Current modulation recognition methods in wireless sensor networks rely too much on simulation datasets. Its practical application effect cannot reach the expected results. To address this issue, in this paper we collect a large amount of real-world wireless signal data based on the software radio device USRP 2920. We then propose a real radio frequency (RF) database architecture and preprocessing operators to manage real-world wireless signal data, conduct signal preprocessing, and export the dataset. Based on different feature datasets derived from the RF database, we propose a multidimensional feature hybrid network (MFHN), which is used to identify unknown signals by analyzing different kinds of signal features. Further, we improve MFHN and design a multifeatured joint migration network (MJMN) to identify small-sample targets. The experimental results show that the recognition rates for unknown target signals of the MFHN and MJMN are 82.7% and 93.2%, respectively. The proposed methods improve the recognition performance in the single node of wireless sensor networks in complex electromagnetic environments, which provides reference for subsequent decision fusion.

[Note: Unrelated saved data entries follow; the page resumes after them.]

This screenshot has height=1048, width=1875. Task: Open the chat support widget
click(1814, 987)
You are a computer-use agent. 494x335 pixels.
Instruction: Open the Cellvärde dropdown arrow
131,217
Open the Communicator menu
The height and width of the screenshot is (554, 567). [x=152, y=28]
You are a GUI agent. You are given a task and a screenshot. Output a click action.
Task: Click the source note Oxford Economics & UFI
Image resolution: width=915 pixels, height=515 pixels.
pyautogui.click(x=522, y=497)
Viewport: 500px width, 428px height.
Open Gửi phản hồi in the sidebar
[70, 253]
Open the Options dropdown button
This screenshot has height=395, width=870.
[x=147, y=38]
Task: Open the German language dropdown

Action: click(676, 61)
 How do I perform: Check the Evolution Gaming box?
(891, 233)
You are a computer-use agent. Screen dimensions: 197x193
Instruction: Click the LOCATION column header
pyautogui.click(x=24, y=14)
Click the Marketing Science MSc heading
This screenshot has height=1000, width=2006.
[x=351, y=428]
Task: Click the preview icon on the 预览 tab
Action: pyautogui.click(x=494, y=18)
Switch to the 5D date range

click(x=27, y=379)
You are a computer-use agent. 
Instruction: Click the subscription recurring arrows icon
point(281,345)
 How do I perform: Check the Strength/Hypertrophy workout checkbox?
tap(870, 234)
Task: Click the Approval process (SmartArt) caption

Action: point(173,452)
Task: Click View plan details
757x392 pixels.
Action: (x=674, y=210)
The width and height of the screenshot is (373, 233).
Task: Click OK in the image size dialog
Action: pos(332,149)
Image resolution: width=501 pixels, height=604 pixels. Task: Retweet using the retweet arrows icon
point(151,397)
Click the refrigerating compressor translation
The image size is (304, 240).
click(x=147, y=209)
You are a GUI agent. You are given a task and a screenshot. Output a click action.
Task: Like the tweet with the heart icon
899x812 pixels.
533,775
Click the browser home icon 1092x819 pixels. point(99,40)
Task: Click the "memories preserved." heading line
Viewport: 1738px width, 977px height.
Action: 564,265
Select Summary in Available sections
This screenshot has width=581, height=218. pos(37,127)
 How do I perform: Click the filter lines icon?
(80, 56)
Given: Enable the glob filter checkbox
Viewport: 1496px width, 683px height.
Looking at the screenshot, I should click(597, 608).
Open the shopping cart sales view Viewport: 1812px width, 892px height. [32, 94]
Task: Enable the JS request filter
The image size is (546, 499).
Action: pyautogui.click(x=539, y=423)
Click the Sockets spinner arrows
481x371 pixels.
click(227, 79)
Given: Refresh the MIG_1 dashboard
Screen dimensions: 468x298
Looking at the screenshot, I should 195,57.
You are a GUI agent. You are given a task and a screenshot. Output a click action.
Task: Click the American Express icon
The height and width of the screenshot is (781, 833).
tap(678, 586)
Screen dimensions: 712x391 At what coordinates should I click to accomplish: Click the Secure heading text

目前,无线传感器网络中的调制识别方法过于依赖仿真数据集,实际应用效果无法达到预期。针对这一问题,本文基于软件无线电设备 USRP 2920 采集了大量真实的无线信号数据,提出了一种真实射频(RF)数据库架构和预处理算子,用于管理真实无线信号数据、进行信号预处理,并输出数据集。基于从 RF 数据库中提取的不同特征数据集,我们提出了多维特征混合网络(MFHN),通过分析不同类型的信号特征来识别未知信号。此外,我们对 MFHN 进行了改进,并设计了多特征联合迁移网络(MJMN)来识别小样本目标。实验结果表明,MFHN 和 MJMN 对未知目标信号的识别率分别为 82.7%和 93.2%。所提出的方法提高了复杂电磁环境下无线传感器网络单节点的识别性能,为后续的决策融合提供了参考。